To learn our model, we devise a hybrid Bayesian inference methodology in a stochastic manner. We infer the seed-guidance topic assignments by collapsed variational mean-field inference, while infer the age-dependent topic hyperparameters by an amortized inference using a LSTM network. We can compute the collapsed variables
topic mixture memberships
The proababilistic graphical model of MixEHR-S is shown:
This published code is referenced from:
Ziyang Song, Yuanyi Hu Aman Verma, David Buckeridge, and *Yue Li. (2022) Automatic phenotyping by a seed-guided topic model. In Proceedings of the 28th ACM SIGKDD Conference on Knowledge Discovery and Data Mining (KDD ’22), August 14–18, 2022, Washington, DC, USA. ACM, New York, NY, USA, 12 pages. https://doi.org/10.1145/3534678.3542675 (KDD HealthDay2022 Best Paper award)
We evaluated MixEHR-S on the extracted clinical dataset from the PopHR, UKB, and MIMIC-III database.
For these datasets, we organize each data type of EHRs into one single input file (such as ICD codes). Moreover, the temporal information (such as a patient's age group) is listed in a separate file.
In the path "MixEHR_Seed/data/", we have extracted a toy data from MIMIC-III database including ICD, prescription, CPT, DRG, lab tests and, note events six modalities.
-
icd_toy_data.csv has 4 columns rows: patient ID, ICD code, PheCode, frequency
Headers:SUBJECT_ID,ICD9,PheCode,FREQ
-
pres_toy_data.csv has 3 columns rows: patient ID, drug code, frequency
Headers:SUBJECT_ID,COMPOUND_ID,FREQ
-
cpt_toy_data.csv has 3 columns rows: patient ID, ICD procedure code, frequency
Headers:SUBJECT_ID,ICD9_CODE,FREQ
-
drg_toy_data.csv has 3 columns rows: patient ID, drug code, frequency
Headers:SUBJECT_ID,COMPOUND_ID,FREQ
-
lab_toy_data.csv has 4 columns rows: patient ID, lab test index, lab test name, frequency
Headers:SUBJECT_ID ITEMID LABEL FREQ
-
note_toy_data.csv has 3 columns: patient ID, word , frequency
Headers:SUBJECT_ID,TERM,FREQ
If open temporal inference, user have to add a separate time.csv that divides each patient's records into multiple documents.
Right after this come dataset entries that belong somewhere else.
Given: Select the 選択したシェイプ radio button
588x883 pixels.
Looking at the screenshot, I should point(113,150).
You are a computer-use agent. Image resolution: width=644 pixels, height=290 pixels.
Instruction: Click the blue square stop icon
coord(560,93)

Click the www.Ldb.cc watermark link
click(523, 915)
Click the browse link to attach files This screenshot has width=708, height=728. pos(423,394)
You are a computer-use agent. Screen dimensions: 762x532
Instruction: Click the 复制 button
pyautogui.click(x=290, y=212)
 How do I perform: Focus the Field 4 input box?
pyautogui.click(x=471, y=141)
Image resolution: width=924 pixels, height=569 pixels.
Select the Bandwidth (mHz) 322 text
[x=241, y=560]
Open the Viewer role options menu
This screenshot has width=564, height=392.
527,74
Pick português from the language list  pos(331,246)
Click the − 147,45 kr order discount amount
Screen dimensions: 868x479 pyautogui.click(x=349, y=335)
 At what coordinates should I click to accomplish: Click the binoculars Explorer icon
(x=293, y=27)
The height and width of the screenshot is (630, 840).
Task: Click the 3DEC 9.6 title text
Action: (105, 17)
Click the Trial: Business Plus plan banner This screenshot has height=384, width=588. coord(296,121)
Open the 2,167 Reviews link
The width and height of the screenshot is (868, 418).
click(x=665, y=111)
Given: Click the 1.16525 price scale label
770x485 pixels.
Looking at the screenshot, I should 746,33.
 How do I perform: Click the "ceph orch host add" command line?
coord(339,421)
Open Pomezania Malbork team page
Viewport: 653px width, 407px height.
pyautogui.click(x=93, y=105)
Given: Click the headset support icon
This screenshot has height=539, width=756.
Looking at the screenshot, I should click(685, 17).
Morewore, we have to add an extra column for each modality's data file.
-
time.csv has 3 columns (optional): patient ID, certain age group, the document id
Headers:SUBJECT_ID,AGE,DOC_ID
The input data files include the multi-modal EHR data in ./data
. We have to transform the inputs into the built-in, readable data structure "Corpus" class. Moreover, we need extract the seed ICD codes of PheCodes from the dataset.
You can use corpus.py
to transform the raw inputs into a runnable Corpus data structure and generate the seeds of phenotypic topics.
Place dataset to the specific path ./data/
and then run the following code:
run(parser.parse_args(['process', '-n', '150', './data/', './store/']))
you also need to split the dataset into train/validation/test subset. The data path and detailed split ratio could be edited:
run(parser.parse_args(['split', 'store/test/', 'store/']))
The extracted PheCode-ICD mapping is located at path ./phecode_mapping/all_seed_topic_matrix.pt
, where each row and column represents a word and a topic, respectively.
For each phenotypic topic, count the frequency of its seed ICD codes under the PheCode by runing the file ./guide_prior/get_doc_phecode.py
For each phenotypic topic, train a 2-component GMM for the PheCode counts over all patients to have predictive probabilities (initial topic prior) by running the file ./guide_prior/get_prior_GMM.py
Compute the initial sufficient statistics by running the file: ./guide_prior/get_token_counts.py
We can run ./main.py
to perform seed-guided topic modelling on the extracted train data.
The execution code is:
run(parser.parse_args(['./test_store/', './result/']))
The topic hyperparameters of regular topics and seed topics need to fine-tune by minimizing the held-out negative log-likelihood on the validation set. We then apply MixEHR-Seed with the estiated hyperparameters on the train set.
The learned parameters are saved at ./parameters/
, we then evaluate the topic interpretability, phenotype prediction, and temporal disease progression analysis.